The spin-off is expected to be finalized this spring to transform Lionsgate Studios into one of the largest publicly traded global content companies, and hopefully an attractive takeover target — adding more fuel to media M&A talk that’s already well underway. The studios portfolio includes franchise properties hunger Games, John Wick, The Twilight Saga And ghosts; A powerful film and television production and distribution company; A leading talent and production management company; And a large film and television library that saves a lot of money.
Lionsgate has been planning for nearly two years to separate the studio from Starz. CEO John Feltheimer last said in August that the idea is to wait until the company closes its acquisition of eOne from Hasbro, which will be announced next week.
SPACs have come and gone on Wall Street, but Screaming Eagle has a distinguished lineage. It is headed by Harry Sloan, a longtime media executive and current Lionsgate board member who has backed some of the oldest and most successful SPACs in the media and entertainment space in partnership with Jeff Sagansky and others. Saganksi is the director of Screaming Eagle.
As a result of this transaction, Lionsgate is expected to continue to hold 87.3% of Lionsgate Studios’ total equity, while Screaming Eagle’s general shareholders and founders and investors in the common equity financing are expected to own approximately 12.7% of Lionsgate Studios’ aggregate equity. Joint company. The deal values Lionsgate Studios at an enterprise value of approximately $4.6 billion. Lionsgate Studios does not include the STARZ platform, which will remain wholly owned by Lionsgate.

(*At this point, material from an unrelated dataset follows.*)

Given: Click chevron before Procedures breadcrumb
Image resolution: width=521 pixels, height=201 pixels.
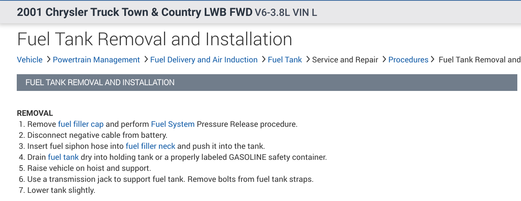Looking at the screenshot, I should tap(384, 60).
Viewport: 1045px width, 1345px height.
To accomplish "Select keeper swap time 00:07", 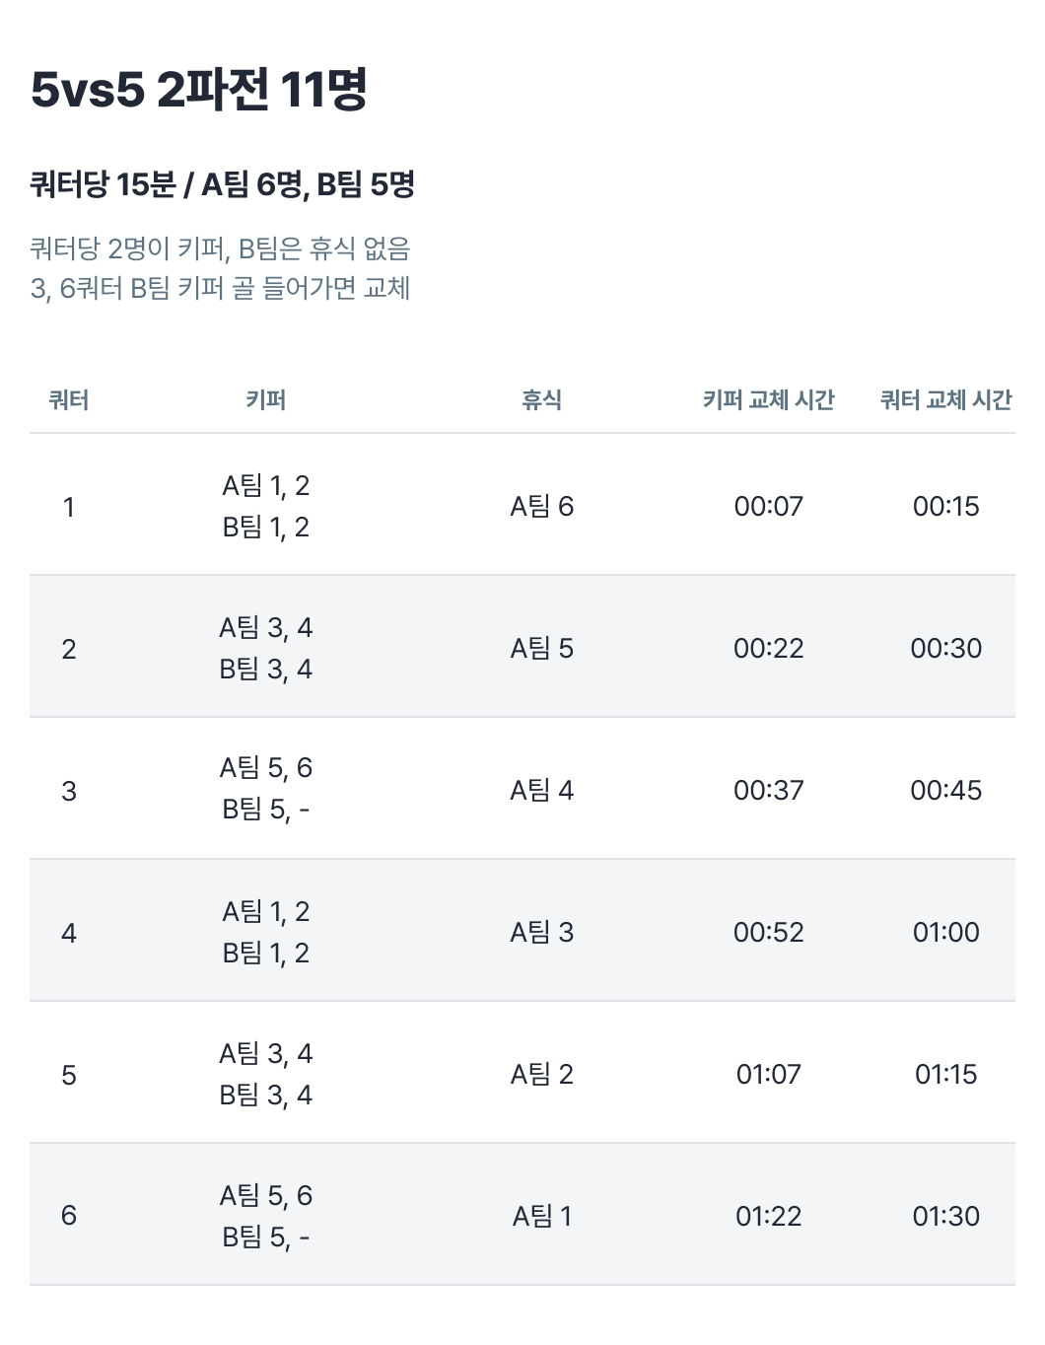I will (x=768, y=506).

In addition to establishing Lionsgate Studios as an independent, publicly traded entity, the transaction is expected to provide approximately $350 million in gross proceeds to Lionsgate, including $175 million in PIPE (private investment in public equity) financing that has already been committed By leading mutual funds and other investors. .

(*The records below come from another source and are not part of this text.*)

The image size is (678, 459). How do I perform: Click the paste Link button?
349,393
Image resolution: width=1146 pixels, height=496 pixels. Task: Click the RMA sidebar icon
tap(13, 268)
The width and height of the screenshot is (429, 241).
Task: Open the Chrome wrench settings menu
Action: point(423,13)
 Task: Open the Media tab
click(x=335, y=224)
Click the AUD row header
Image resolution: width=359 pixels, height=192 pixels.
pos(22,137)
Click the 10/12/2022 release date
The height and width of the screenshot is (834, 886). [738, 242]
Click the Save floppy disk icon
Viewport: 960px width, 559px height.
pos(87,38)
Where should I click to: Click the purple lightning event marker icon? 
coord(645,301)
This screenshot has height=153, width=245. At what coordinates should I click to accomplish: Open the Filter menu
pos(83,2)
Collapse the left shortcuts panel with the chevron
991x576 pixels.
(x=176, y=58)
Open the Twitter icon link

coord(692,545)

Net proceeds from the transaction are expected to be used to strengthen Lionsgate’s balance sheet and facilitate strategic initiatives, including those related to its eOne business.
Lionsgate Studios common stock will trade separately from Lionsgate Class A (LGF.A) and Class B (LGF.B) stock as a single class of stock.
The transaction is subject to certain closing conditions including regulatory approvals and the approval of Screaming Eagle’s shareholders and general security holders.
“This transaction creates one of the largest publicly traded pure-play content platforms in the world with the potential to deliver significant additional value to all of our stakeholders,” said Michael Burns, Vice Chairman of Lionsgate and Feltheimer. “Combined with the acquisition of the eOne platform scheduled to close next week, the expansion of our partnership with 3 Arts and the strong performance of our content rosters, we have put all the pieces together for a thriving independent content company with a strong financial growth trajectory.”
“We are thrilled to be part of establishing Lionsgate Studios as one of the only pure-play content companies in the public markets, well-positioned to unlock value for both existing and new shareholders,” said Eli Baker, CEO of Screaming Eagle. “We believe this will be viewed as one of the most innovative and valuable transactions the market has seen in some time.”